Cookbook — recipes by research question

Find the method by the question you are actually asking, not by its textbook name. Each recipe is a minimal, runnable starting point; follow the linked guide or API reference for the full options.

Let StatsPAI choose

If you are unsure, sp.recommend(df, y=..., treat=...) and sp.detect_design(df) will suggest an estimator from the data shape.


"A policy turned on for different units at different times"

Staggered-adoption difference-in-differences. Two-way fixed effects is biased here; use a heterogeneity-robust estimator.

import statspai as sp
df = sp.datasets.mpdta()
r = sp.callaway_santanna(df, y="lemp", g="first_treat", t="year", i="countyreal")
r.summary()

Choosing a DID estimator · Callaway–Sant'Anna guide

"One unit got treated and I have many untreated comparison units"

Synthetic control — build a weighted combination of donors that tracks the treated unit before treatment.

r = sp.synth(df, y="outcome", unit="state", time="year",
             treated="California", treat_period=1989)
r.plot()

Synthetic control guide · sp.synth family

"Treatment is endogenous but I have an instrument"

Instrumental variables. Check the first stage before trusting the estimate.

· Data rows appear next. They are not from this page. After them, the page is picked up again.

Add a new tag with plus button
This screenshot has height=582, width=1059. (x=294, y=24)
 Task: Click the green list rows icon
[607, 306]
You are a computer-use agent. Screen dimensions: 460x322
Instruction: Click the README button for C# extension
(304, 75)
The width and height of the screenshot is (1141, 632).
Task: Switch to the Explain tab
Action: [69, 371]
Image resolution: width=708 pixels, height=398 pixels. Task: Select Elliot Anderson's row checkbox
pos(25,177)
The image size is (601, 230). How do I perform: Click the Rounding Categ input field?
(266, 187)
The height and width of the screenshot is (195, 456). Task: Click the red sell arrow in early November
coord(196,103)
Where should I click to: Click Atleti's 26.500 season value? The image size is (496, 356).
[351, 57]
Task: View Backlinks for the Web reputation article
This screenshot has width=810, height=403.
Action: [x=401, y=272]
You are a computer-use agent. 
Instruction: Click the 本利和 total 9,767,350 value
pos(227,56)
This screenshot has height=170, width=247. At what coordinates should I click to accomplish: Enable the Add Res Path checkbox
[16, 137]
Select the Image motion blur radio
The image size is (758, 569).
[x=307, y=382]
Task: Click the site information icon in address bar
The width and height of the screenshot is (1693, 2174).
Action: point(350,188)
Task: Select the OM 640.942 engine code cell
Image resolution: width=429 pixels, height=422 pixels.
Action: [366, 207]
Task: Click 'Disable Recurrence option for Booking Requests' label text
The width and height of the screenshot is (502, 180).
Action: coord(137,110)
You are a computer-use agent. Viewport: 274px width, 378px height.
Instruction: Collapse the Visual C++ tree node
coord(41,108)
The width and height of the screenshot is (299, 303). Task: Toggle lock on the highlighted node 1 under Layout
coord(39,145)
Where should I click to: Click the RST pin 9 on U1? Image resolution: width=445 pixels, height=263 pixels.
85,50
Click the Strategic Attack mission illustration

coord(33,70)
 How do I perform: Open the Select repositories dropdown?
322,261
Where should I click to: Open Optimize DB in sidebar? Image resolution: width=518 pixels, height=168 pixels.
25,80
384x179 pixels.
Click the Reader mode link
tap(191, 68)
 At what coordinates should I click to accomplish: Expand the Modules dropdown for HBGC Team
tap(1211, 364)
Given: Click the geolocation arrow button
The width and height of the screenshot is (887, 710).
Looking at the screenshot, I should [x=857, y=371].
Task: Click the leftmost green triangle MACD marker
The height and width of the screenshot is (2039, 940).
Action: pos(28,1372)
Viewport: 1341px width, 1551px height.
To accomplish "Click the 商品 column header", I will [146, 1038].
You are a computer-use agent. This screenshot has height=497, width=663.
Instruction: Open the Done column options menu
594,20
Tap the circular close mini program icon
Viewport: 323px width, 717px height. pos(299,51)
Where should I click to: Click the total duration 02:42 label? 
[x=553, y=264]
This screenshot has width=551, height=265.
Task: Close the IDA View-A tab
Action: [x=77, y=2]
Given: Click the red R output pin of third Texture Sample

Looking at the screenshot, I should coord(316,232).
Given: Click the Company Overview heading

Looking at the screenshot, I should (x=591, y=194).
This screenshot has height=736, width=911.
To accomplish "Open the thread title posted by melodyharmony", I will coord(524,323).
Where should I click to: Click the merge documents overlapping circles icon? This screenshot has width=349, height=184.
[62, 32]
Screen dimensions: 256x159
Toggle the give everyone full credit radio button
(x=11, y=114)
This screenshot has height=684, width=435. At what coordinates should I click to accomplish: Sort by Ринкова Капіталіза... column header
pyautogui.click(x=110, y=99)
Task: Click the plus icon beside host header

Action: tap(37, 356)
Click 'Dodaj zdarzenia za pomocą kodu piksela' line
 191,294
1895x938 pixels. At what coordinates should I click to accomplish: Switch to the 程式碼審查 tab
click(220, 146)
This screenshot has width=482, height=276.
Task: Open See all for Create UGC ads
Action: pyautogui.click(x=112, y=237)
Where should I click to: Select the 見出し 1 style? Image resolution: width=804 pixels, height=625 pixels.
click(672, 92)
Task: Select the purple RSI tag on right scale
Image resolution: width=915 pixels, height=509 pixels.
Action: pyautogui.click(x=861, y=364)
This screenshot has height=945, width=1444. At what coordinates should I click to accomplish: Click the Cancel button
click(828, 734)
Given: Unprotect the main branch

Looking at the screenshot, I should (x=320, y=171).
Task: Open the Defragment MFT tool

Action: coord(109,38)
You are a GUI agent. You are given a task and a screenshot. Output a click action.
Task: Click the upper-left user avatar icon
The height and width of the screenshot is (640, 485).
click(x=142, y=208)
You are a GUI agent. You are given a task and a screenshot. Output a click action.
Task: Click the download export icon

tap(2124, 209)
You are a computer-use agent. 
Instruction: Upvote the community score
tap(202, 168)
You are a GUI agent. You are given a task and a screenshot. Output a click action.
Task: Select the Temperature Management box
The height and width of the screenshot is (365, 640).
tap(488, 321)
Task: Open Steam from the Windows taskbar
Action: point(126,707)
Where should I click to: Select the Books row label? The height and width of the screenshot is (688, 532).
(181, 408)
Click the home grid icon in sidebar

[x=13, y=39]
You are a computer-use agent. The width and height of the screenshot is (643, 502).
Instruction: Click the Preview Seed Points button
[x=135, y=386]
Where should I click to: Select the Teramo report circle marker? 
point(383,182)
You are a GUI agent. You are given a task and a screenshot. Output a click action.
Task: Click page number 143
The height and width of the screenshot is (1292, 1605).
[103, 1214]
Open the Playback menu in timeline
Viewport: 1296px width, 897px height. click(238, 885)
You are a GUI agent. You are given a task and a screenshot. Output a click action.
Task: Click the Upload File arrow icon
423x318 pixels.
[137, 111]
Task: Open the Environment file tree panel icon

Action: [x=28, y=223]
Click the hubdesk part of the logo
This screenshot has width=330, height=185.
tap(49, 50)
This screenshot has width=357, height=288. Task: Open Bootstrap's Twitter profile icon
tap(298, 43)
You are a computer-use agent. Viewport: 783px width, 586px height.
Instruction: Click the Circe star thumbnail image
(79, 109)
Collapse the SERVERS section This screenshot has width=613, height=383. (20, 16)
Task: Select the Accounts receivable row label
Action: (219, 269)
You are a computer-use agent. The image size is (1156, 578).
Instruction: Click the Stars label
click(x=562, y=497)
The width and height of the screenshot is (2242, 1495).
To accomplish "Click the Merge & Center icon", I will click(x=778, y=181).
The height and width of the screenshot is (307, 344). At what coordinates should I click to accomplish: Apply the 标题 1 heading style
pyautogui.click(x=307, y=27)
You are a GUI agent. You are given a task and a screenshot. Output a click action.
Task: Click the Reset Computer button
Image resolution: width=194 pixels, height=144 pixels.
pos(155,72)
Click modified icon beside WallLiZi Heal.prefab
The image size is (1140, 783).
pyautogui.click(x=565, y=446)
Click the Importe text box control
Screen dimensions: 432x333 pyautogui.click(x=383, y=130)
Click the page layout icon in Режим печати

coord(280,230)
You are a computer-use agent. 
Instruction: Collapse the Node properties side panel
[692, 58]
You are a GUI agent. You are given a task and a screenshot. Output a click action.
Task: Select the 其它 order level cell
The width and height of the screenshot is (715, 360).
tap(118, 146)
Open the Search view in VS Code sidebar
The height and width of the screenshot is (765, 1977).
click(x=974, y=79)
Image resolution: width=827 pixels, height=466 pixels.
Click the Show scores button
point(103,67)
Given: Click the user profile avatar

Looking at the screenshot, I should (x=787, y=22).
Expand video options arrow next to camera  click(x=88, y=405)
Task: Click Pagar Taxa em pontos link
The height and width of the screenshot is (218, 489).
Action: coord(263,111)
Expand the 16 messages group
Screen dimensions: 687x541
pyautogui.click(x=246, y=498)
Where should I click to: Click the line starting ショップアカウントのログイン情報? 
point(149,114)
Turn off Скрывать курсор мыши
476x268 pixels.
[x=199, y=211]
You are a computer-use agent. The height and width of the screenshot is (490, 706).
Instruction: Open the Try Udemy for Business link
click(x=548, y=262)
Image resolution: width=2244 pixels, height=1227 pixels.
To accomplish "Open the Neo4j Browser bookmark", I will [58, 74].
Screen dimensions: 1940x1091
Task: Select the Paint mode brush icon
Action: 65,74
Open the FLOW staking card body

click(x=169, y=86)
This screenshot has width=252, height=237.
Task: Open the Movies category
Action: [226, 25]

data = sp.datasets.card_1995()
r = sp.ivreg("lwage ~ (educ ~ nearc4) + exper + black + south", data=data)
r.summary()
# weak-instrument-robust reporting bundle:
sp.iv_diag(data, y="lwage", endog="educ", instruments="nearc4")

Choosing an IV estimator · IV reference

"Treatment is assigned by a cutoff on a running variable"

Regression discontinuity.

data = sp.datasets.lee_2008_senate()
r = sp.rdrobust(data["vote_t1"], data["margin"], c=0.0)
r.summary()

Choosing an RD estimator · RD reference

"I want the effect for everyone, not just the average (heterogeneity)"

Conditional average treatment effects (CATE) via meta-learners, causal forest, or double ML.

r = sp.dml(df, y="y", treat="d", covariates=["x1", "x2", "x3"], model="irm")
cate = sp.auto_cate(df, y="y", treat="d", covariates=["x1", "x2", "x3"])

Choosing an ML causal estimator

"I have rich confounders and want a robust observational estimate"

Double/debiased ML or TMLE — both doubly robust, both need overlap.

r = sp.dml(df, y="y", treat="d", covariates=[...], model="irm", ml_g="rf", ml_m="rf")
r = sp.tmle(df, y="y", treat="d", covariates=[...])

sp.dml vs DoubleML

"Why is the gap between two groups what it is?" (decomposition)

Oaxaca–Blinder and RIF/recentered-influence-function decompositions.

r = sp.decompose(df, y="wage", group="female", covariates=["edu", "exp"],
                 method="oaxaca")

Decomposition family · Decomposition reference

"Match treated and control units on covariates"

Propensity-score / entropy-balancing / optimal matching.

ps = sp.propensity_score(df, treat="d", covariates=["x1", "x2"])
w  = sp.ebalance(df, treat="d", covariates=["x1", "x2"])   # entropy balancing
sp.love_plot(sp.balance_diagnostics(df, treat="d", covariates=["x1", "x2"]))

Choosing a matching estimator

"Panel regression with many fixed effects"

reghdfe-style high-dimensional fixed effects.

r = sp.hdfe_ols("y ~ x1 + x2 | firm + year", data=df, cluster="firm")

Panel reference


After any estimate: the agent-native follow-ups

r.summary()        # human-readable
r.to_dict()        # structured payload for agents
sp.audit(r)        # what robustness checks are missing?
r.cite()           # verified BibTeX
r.to_latex(...)    # publication export